= 文本片段 =
____________

3.10.类方法ReconstructH()

/**
* 通过输入的H21计算Rt
* @param vbMatchesInliers 匹配点中哪些可以通过H21重投影成功
* @param H21 单应矩阵
* @param K 内参
* @param R21 输出
* @param t21 输出
* @param vP3D 其大小为vKeys1大小，表示三角化重投影成功的匹配点的3d点在相机1下的坐标
* @param vbTriangulated 其大小为vKeys1大小，特征点中哪些可以通过H21重投影成功
* @param minParallax 设置的最小视差角余弦值参数，输出Rt模型的视差角小于此值则返回失败
* @param minTriangulated 匹配点中H21重投影成功的个数如果小于此值，返回失败
* @return 通过输入的H21计算Rt是否成功
*/

bool Initializer::ReconstructH(vector<bool> &vbMatchesInliers, cv::Mat &H21, cv::Mat &K,
                      cv::Mat &R21, cv::Mat &t21, vector<cv::Point3f> &vP3D, vector<bool> &vbTriangulated, float minParallax, int minTriangulated)

____________

= 展示材料 =

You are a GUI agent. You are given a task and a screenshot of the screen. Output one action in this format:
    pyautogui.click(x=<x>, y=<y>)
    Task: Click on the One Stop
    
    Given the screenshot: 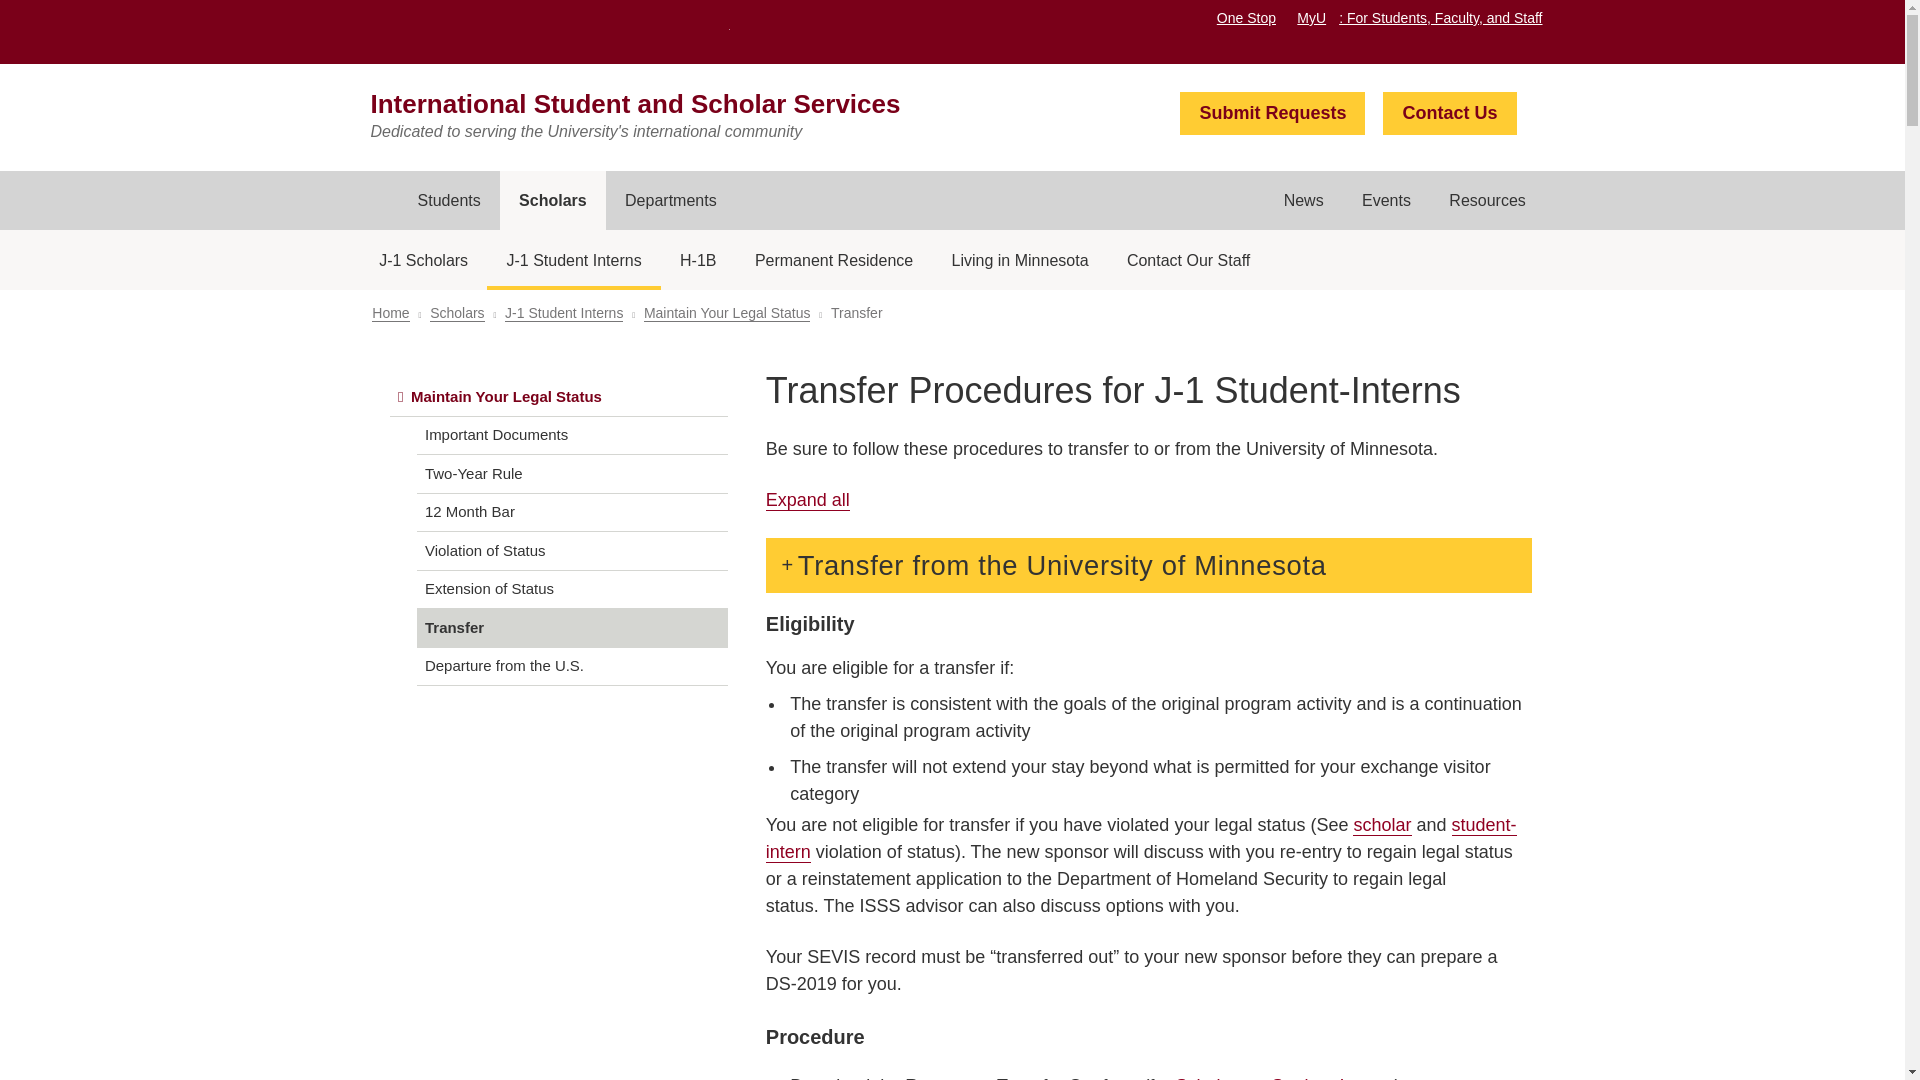 What is the action you would take?
    pyautogui.click(x=1246, y=17)
    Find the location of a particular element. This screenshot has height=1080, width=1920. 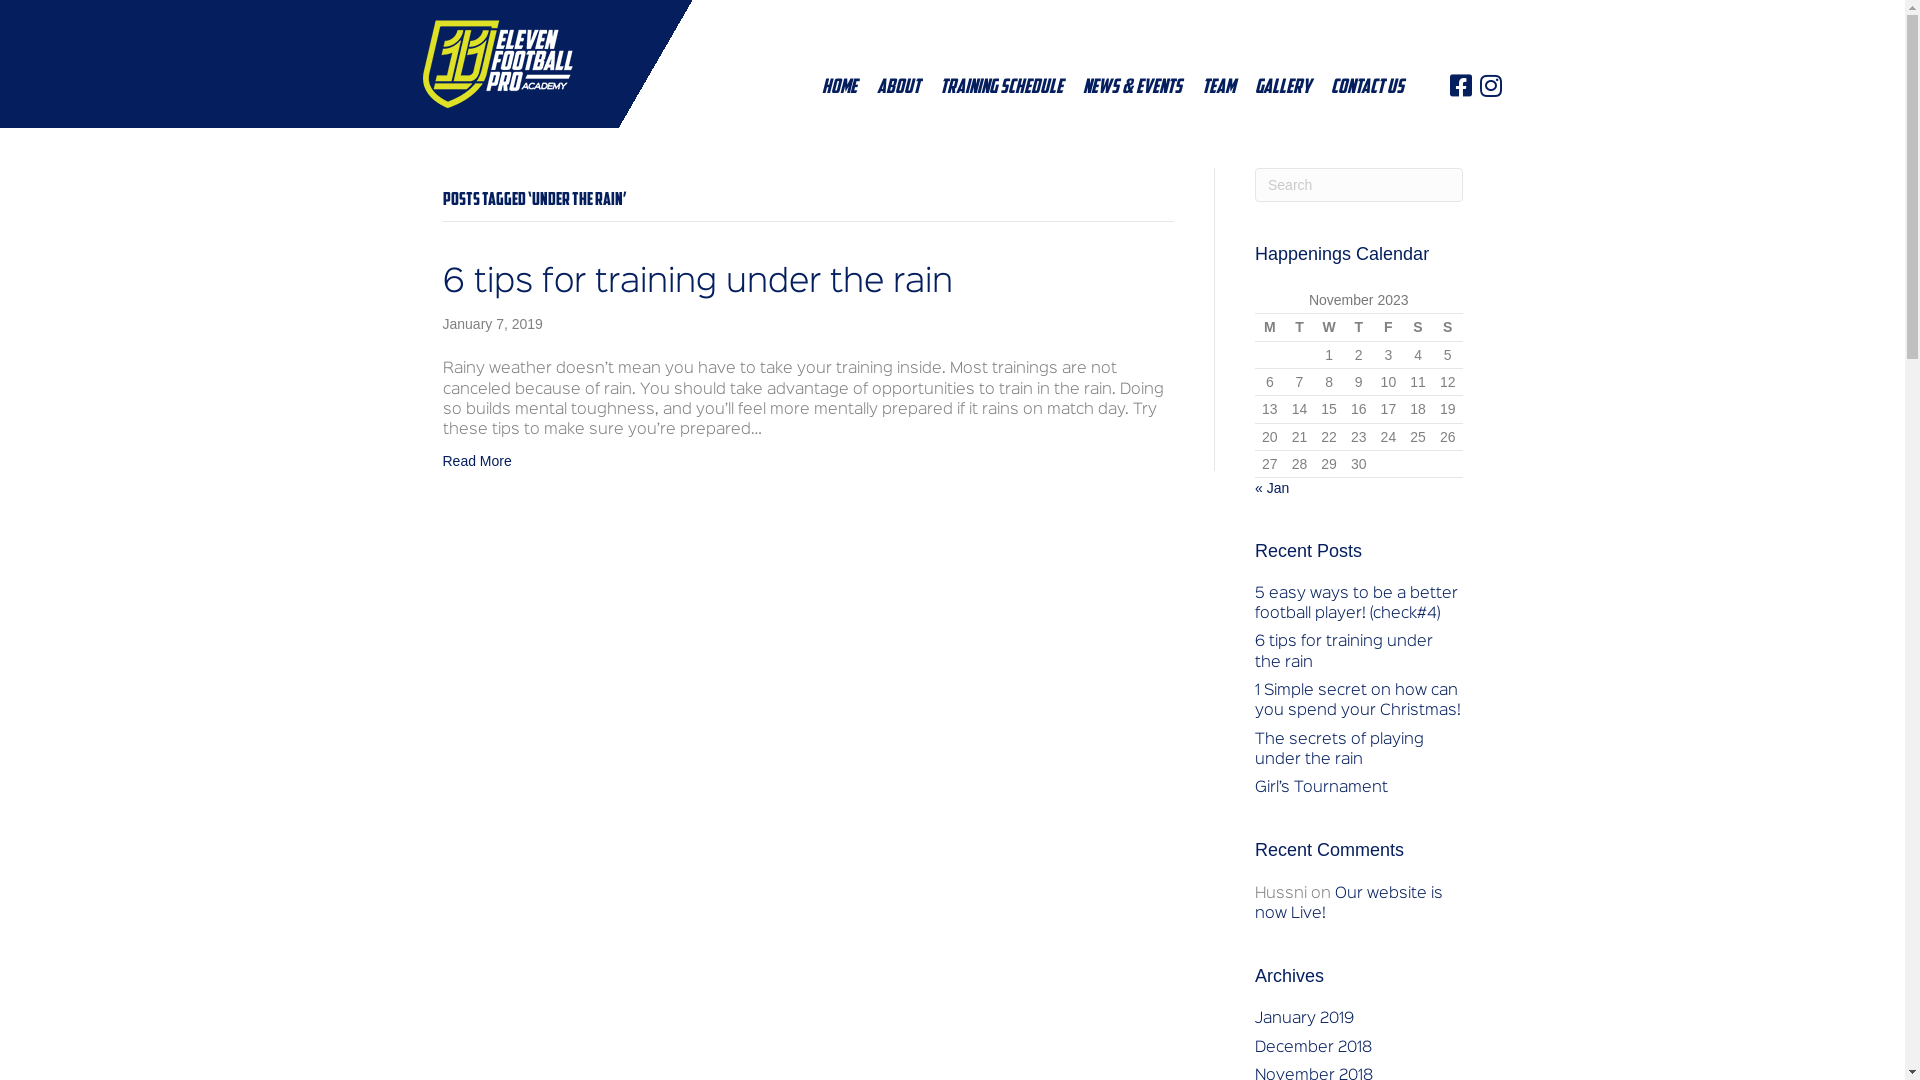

____________

= 要做的事 =
- A) 判断以下三种说法是否与文本片段一致，每项回答“是”或“否”，并原样引用起决定作用的原文：(i) 参数K表示内参；(ii) vP3D中的3d点坐标是在相机2下的；(iii) 匹配点中H21重投影成功的个数小于minTriangulated时返回失败。
- B) 根据文本片段，ReconstructH()的返回值表示什么？

= 参考答案 =
- A)
(i) 是：“@param K 内参”
(ii) 否：“表示三角化重投影成功的匹配点的3d点在相机1下的坐标”
(iii) 是：“匹配点中H21重投影成功的个数如果小于此值，返回失败”

- B) 通过输入的H21计算Rt是否成功。